§ **Source material**
◇ ◇ ◇ ◇ ◇
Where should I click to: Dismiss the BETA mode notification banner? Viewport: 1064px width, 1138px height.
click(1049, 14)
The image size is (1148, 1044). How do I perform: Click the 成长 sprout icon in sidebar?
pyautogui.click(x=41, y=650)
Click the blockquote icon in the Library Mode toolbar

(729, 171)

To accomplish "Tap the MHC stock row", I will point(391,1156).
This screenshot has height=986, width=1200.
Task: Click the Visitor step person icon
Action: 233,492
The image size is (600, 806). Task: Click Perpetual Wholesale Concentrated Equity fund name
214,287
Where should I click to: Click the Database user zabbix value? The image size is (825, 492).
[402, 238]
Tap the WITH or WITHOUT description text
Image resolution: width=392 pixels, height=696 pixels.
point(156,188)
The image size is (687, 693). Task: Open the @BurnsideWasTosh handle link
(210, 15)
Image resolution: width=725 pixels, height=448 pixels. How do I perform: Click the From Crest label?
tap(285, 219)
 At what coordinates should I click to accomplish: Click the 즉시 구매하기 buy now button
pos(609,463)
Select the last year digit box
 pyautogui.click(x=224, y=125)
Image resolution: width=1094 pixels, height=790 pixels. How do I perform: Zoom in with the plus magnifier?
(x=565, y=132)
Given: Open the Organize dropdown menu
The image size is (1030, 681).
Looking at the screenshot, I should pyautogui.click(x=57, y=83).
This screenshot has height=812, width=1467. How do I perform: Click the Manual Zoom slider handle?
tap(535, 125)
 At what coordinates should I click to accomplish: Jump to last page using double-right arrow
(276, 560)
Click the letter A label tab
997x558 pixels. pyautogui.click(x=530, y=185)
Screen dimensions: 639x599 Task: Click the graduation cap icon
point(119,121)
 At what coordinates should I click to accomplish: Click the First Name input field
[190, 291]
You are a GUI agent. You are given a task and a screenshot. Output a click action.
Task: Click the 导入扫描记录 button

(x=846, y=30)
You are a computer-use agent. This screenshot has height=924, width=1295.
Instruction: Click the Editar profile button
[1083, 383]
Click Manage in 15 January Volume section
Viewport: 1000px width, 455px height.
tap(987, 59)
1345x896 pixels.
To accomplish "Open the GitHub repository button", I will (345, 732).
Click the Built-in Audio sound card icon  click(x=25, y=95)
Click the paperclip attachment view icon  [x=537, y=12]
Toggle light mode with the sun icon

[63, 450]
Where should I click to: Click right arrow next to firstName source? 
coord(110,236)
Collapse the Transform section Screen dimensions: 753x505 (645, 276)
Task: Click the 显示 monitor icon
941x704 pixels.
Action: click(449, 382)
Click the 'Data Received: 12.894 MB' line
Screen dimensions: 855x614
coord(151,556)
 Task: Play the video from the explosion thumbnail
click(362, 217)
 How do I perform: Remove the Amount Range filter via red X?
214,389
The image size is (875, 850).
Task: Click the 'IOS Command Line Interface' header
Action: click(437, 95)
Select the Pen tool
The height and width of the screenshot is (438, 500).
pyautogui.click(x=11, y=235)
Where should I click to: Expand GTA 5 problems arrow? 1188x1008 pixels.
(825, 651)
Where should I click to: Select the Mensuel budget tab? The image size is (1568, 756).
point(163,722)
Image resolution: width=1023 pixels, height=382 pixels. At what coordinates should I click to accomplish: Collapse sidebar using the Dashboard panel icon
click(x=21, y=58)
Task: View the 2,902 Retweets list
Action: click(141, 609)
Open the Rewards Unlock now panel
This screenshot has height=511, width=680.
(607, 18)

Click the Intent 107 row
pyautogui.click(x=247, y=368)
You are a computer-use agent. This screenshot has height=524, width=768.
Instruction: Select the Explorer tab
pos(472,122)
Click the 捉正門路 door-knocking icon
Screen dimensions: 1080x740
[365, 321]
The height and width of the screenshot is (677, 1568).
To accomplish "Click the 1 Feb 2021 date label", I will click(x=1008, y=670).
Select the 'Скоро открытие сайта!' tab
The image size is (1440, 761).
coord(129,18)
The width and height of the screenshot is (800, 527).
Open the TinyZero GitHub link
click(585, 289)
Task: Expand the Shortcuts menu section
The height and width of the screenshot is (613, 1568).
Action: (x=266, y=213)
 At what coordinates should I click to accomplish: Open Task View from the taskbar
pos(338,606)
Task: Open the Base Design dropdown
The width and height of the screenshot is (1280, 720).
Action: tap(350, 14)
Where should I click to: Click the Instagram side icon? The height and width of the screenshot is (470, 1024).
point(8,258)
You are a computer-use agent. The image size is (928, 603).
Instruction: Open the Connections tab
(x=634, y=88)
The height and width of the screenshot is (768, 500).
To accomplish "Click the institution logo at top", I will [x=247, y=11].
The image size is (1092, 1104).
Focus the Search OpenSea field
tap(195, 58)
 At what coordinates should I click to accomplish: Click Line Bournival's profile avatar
◇ ◇ ◇ ◇ ◇
§ **Prompt**
In the listing above, find the line with "At what coordinates should I click to accomplish: Jump" and the line with "You are a GUI"; output exactly those lines and all lines between them.

§ **Answer to this problem**
 At what coordinates should I click to accomplish: Jump to last page using double-right arrow
(276, 560)
Click the letter A label tab
997x558 pixels. pyautogui.click(x=530, y=185)
Screen dimensions: 639x599 Task: Click the graduation cap icon
point(119,121)
 At what coordinates should I click to accomplish: Click the First Name input field
[190, 291]
You are a GUI agent. You are given a task and a screenshot. Output a click action.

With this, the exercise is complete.